「『坊っちゃん』の時代」「遥かな町へ」「孤独のグルメ」など数々の傑作漫画を世に送り出し、2017年にこの世を去った谷口ジロー。この天才漫画家には、生前に実現を待ち望んでいた海外プロジェクトがあった。第11回柴田錬三郎賞に輝いた夢枕獏のベストセラー小説を漫画化した「神々の山嶺」を、フランス映画界が長編アニメーション化する企画である。

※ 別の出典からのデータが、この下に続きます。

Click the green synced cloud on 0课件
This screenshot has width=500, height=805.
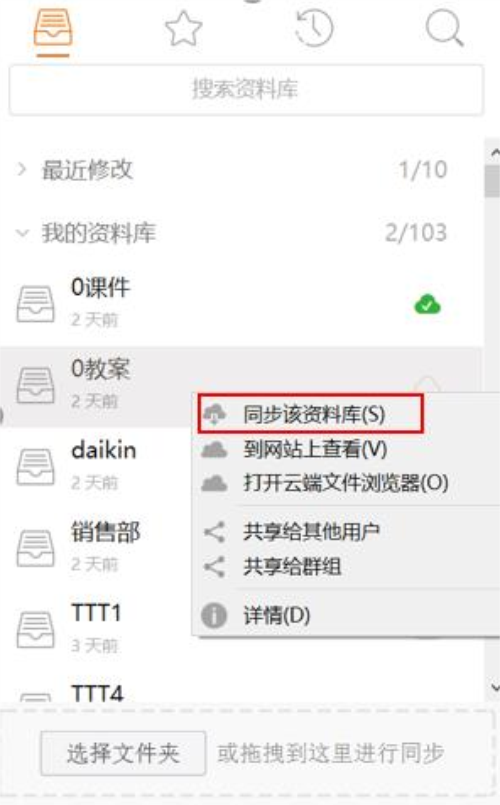click(427, 304)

もともとフランスで絶大な人気を誇り、2011年にはフランス政府から芸術文化勲章シュヴァリエ章を授与された谷口は、同国の製作チームのもとを二度訪れ、作画やストーリーの確認に携わっていた。惜しくも完成版を観ることは叶わなかったが、構想から完成まで実に7年を費やした本作は、第74回カンヌ国際映画祭でプレミア上映されたのち、フランスの300以上の劇場で公開され、大ヒットを記録。同国のアカデミー賞にあたるセザール賞では長編アニメーション映画賞を受賞した。

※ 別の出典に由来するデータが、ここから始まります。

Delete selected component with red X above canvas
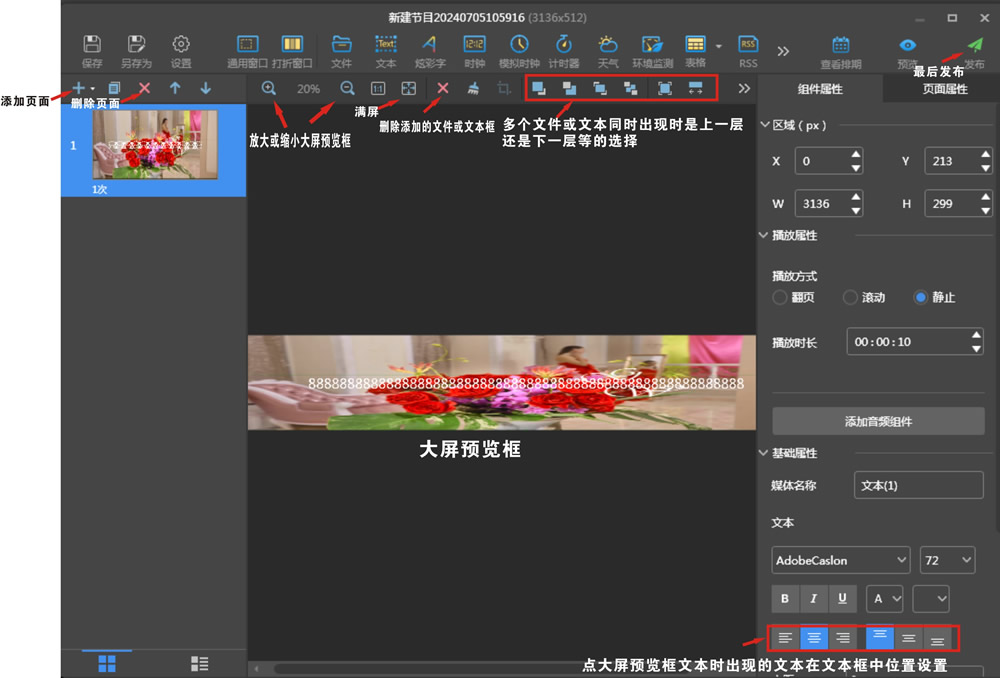This screenshot has width=1000, height=678. pos(443,88)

そして日本文化や日本人への深いリスペクトも感じられる本作は、Netflixが一部の国を除く世界配信権を獲得したが、日本では貴重なスクリーン上映による“凱旋”が実現。堀内賢雄(深町誠役)、大塚明夫(羽生丈二役)、逢坂良太(岸文太郎役)、今井麻美(岸涼子役)という豪華声優による日本語吹替版での公開となる。
久住昌之(漫画家『孤独のグルメ』『散歩もの』・音楽家)
驚いた。
谷口さんの絵の「神々の山嶺」は、絶対に映像化できないと思っていました。
しかし、漫画からも独立した、素晴らしいアニメ作品に仕上がっていた。
静かで、険しく、美しい。
音楽の豊かさにも、嫉妬心さえ覚えました。
松本大洋(漫画家『鉄コン筋クリート』『ピンポン』『東京ヒゴロ』)
獏さんと谷口さんという
大きな二つの頂きに挑んだスタッフの心意気を、ひしひしと感じました。
エベレストと東京を描く色彩がとても美しく、クライマーたちは物悲しく格好良かった。
東野幸治(芸人)
名作「神々の山嶺」がなんとアニメ映画化!
そこには山に取り憑かれた漢たちがしっかりと描かれていました!
映画の終盤からは漢たちの息遣いに耳を傾け無事を祈りましょう!
皆さんも私と同じ選ばれし目撃者になりましょう!
西村瑞樹 (バイきんぐ/芸人)
登攀シーンでは思わず息を呑むような場面もあり、張り詰めた緊張感によってどんどん作品に引き込まれていった。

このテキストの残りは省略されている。